If an ingress/egress section is missing, the created network policy will have no effect on traffic in that direction. For example, let's create a network policy with the following rules file:
ingress:
- allowed_all: true
The above network policy will allow all traffic on ingress, but has no bearing on egress traffic whatsoever. It won't restrict egress traffic, nor will it allow any egress traffic if egress is restricted by another network policy.
Conversely, if an ingress/egress section is provided but has no rules, the network policy will restrict all traffic in that direction. Let's change the rules file above to restrict all traffic on egress but not affect ingress:
egress:
The egress section was provided but has no rules, so all egress traffic will be restricted. The ingress section was skipped entirely, so ingress traffic will not be affected by this network policy.

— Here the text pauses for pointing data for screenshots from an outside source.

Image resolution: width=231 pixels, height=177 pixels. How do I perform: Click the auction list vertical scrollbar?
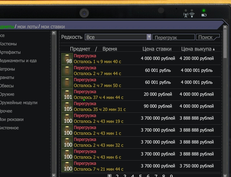[225, 97]
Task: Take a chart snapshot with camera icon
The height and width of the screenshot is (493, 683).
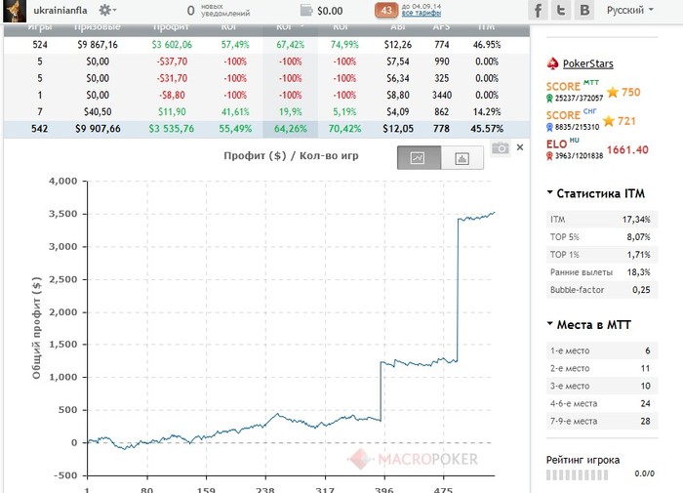Action: click(501, 147)
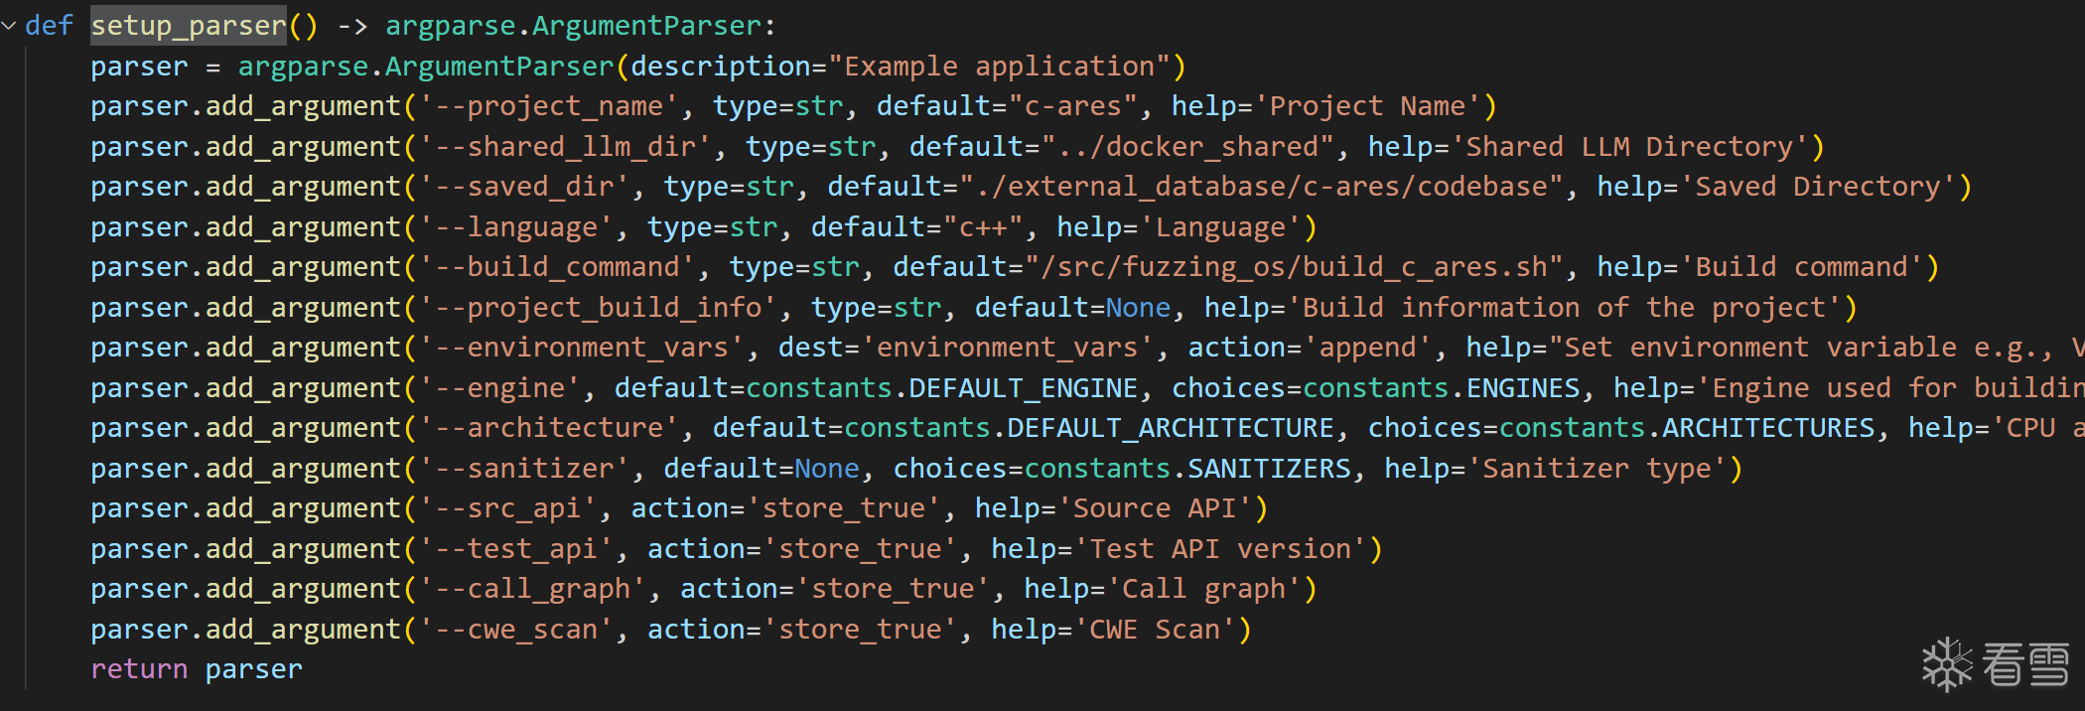
Task: Click the highlighted setup_parser function name
Action: (189, 26)
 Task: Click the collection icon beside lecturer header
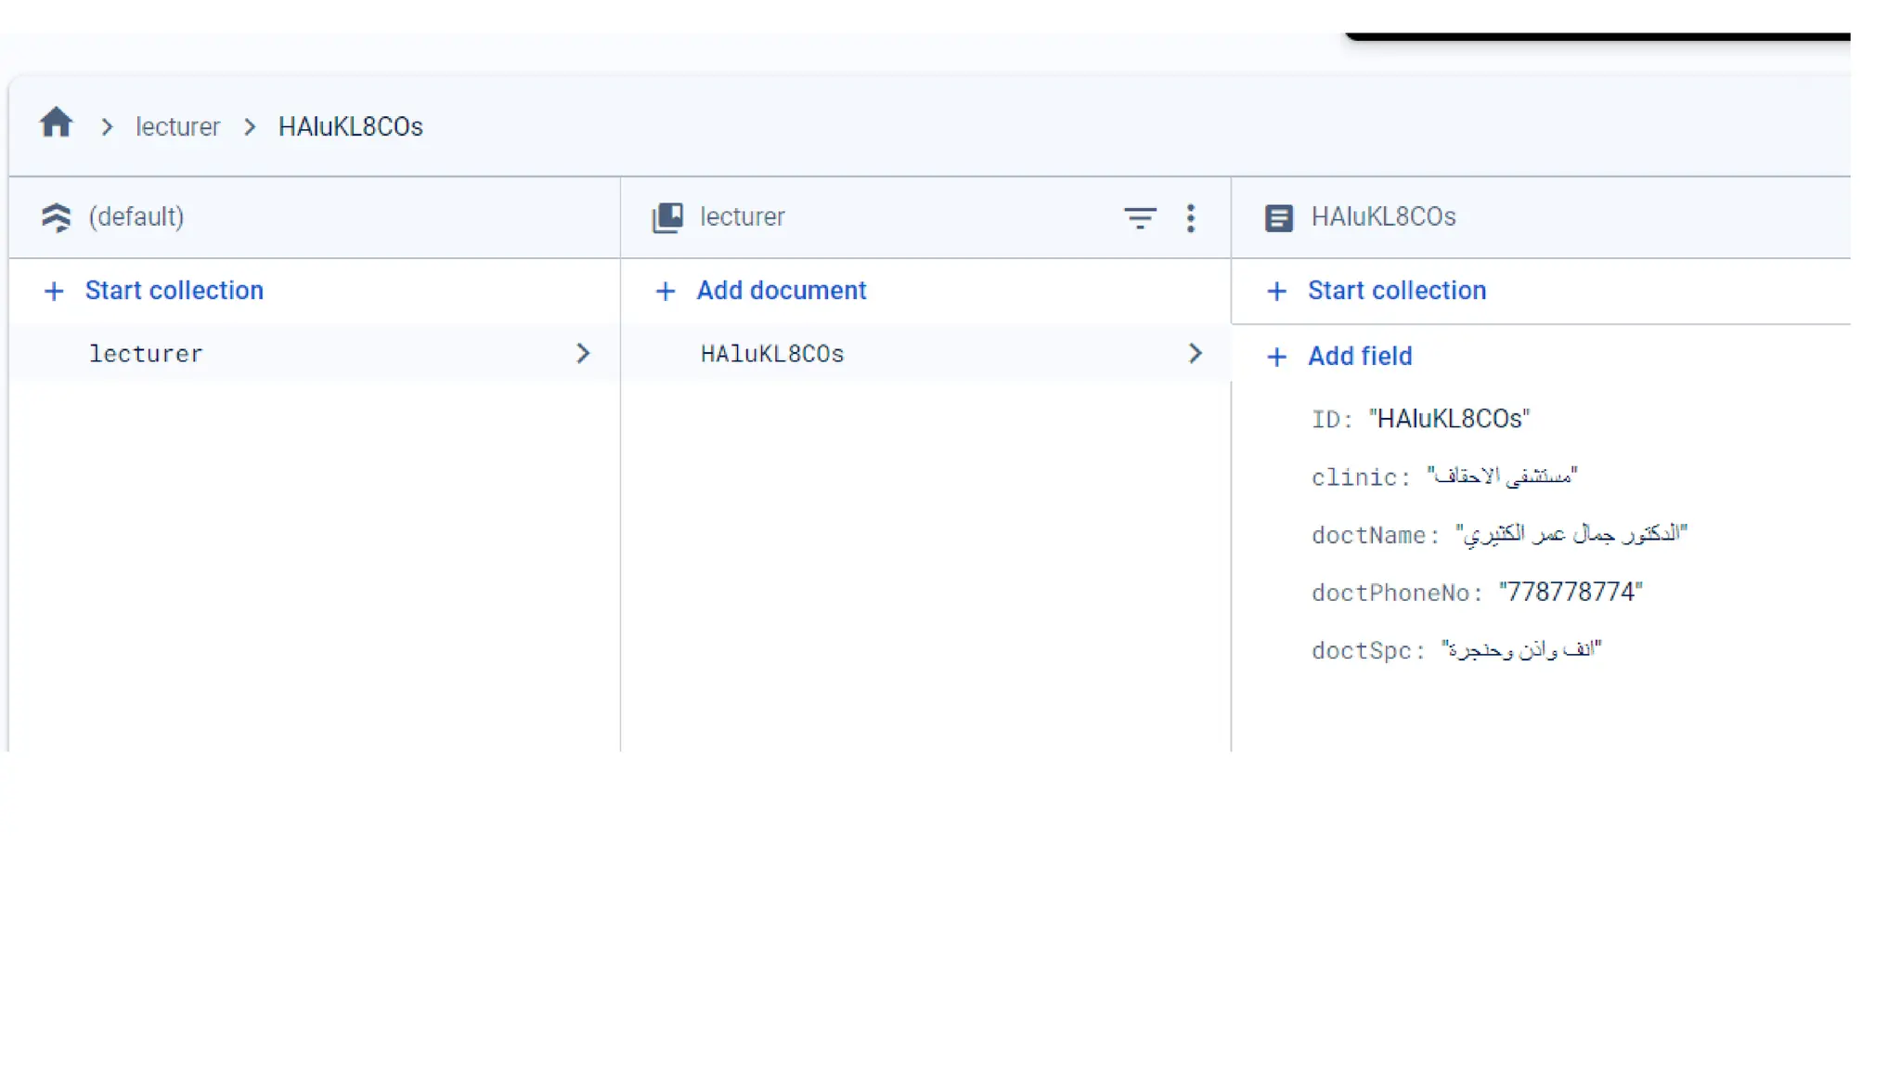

And by this logic, we can provide an empty list of rules for ingress and egress to restrict all traffic in both directions:
YAML:
ingress:
egress:
JSON:
{
"ingress": [],
"egress": [],
}
No Rules File or Empty Rules Files
What if we give a rules file that is missing both ingress and egress, or we don't provide a rules file at all? In that case, the resulting network policy will restricting all traffic on ingress and not affecting egress at all. So an empty rules file has the same behavior as this one:
ingress:
This nuance is due to Kubernetes default behavior for created network policies. From Kubernetes Network Policies docs:
"If no policyTypes are specified on a NetworkPolicy then by default Ingress will always be set and Egress will be set if the NetworkPolicy has any egress rules."